Astérix s’apprête à livrer un nouveau combat, et cette fois c’est sur le champ de bataille du streaming. Netflix a officialisé la diffusion exclusive d’Astérix & Obélix : Le Combat des chefs le 30 avril 2025, une mini-série animée en 3D tirée du célèbre album de 1966. L’événement est de taille : l’entrée du petit Gaulois dans l’ère du streaming.
Le 20/04/2025 à 15:27 par Nicolas Gary
4 Réactions | 867 Partages
Publié le :
20/04/2025 à 15:27
4
Commentaires
867
Partages
La nouvelle, annoncée en grande pompe le 5 février 2025, s’est accompagnée d’une affiche promotionnelle : « Très Gaulerie ! » — du calembour chabatesque qui donne le ton : Netflix mise sur l’humour et la fibre nostalgique pour attirer un vaste public, des fans de la première heure aux nouvelles générations.
Le choix n’est pas anodin : comme ses concurrents, la plateforme au “N” rouge cherche activement comment enrichir son catalogue de productions locales à forte valeur patrimoniale. La franchise Astérix, monument de la culture populaire, était une cible de choix. L'alignement des planètes et le confortable budget : ne manquait qu'un sanglier rôti...
Vingt ans après le cultissime Astérix et Obélix : Mission Cléopâtre (2002) – considéré comme la meilleure transposition de l’univers d’Uderzo et Goscinny – on frétille à l'idée que le réalisateur rempile. D'autant qu'une brouille entre le dessinateur et lui avait stoppé net toute collaboration ultérieure. Regrettable : le dernier film live en date, L’Empire du Milieu (2023) de Guillaume Canet, était digne des chansons d'Assurancetourix.

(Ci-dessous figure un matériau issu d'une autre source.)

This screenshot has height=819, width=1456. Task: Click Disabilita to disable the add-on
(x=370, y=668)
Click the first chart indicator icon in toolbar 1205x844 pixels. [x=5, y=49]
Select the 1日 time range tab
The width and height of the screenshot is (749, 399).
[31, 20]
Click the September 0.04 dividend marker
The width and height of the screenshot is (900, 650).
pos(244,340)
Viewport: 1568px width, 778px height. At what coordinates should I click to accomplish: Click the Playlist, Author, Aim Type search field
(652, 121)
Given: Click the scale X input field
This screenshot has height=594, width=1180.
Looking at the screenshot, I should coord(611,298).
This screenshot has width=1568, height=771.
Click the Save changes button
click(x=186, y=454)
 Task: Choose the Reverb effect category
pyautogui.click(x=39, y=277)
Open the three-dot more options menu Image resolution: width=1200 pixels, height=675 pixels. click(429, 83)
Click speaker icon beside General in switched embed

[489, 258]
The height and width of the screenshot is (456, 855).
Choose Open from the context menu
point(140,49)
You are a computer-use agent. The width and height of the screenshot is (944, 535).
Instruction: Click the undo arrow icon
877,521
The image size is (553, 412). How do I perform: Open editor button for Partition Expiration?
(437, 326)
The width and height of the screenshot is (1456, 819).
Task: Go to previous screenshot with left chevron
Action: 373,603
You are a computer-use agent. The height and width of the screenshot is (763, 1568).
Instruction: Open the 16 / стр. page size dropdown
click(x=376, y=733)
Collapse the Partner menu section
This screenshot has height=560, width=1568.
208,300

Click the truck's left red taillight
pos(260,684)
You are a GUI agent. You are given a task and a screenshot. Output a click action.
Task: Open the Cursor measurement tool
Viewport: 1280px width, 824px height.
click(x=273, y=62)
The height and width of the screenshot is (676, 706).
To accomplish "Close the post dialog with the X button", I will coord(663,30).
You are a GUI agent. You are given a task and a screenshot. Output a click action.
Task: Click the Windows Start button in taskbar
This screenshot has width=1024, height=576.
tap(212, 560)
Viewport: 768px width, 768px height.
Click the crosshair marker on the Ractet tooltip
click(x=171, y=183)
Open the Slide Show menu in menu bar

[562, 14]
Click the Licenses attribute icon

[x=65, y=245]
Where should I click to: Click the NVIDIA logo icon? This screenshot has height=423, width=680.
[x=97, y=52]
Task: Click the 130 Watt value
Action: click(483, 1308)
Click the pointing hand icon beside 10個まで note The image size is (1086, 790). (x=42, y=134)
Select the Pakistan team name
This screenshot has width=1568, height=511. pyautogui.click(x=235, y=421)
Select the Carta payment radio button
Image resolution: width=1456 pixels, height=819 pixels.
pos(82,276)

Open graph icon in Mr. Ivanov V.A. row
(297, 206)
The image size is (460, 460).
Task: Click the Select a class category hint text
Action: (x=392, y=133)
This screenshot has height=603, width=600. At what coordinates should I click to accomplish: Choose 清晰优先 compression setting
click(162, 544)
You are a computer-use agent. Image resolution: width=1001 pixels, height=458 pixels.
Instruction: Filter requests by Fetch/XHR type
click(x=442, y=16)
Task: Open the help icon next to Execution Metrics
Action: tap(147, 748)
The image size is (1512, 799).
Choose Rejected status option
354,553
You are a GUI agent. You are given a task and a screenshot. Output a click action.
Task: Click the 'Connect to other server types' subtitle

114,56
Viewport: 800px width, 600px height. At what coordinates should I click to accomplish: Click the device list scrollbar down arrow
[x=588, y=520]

À LIRE - La Roue du temps : du monument de la fantasy à la série Prime
En s'attachant Chabat, l'Américain joue sur les deux tableaux : la réussite de 2002, l'échec cuisant de 2023... Et fait d'Astérix un héros de série sur cinq épisodes de 30 minutes. Un format inédit qui tient à l’approche créative de Chabat autant que la volonté de Netflix de fidéliser les spectateurs.
Et pour se dernier, l'objectif se résumait aisément : qu’apporter de neuf à cette franchise tout en y restant fidèle ? Car Chabat confiait n’avoir « jamais rompu le dialogue avec Hachette et les ayants droit » depuis Mission Cléopâtre, attendant simplement le bon format et le bon moment pour relancer la machine.
Voici comment le village vire à la vitrine planétaire, avec un marketing soigné en amont. Un teaser facétieux a circulé sur les réseaux dès juin 2024, pastichant le célèbre incipit de la BD : « Nous sommes en MMXXIV et toute la page Netflix est occupée par les Romains… Toute ? Non ! »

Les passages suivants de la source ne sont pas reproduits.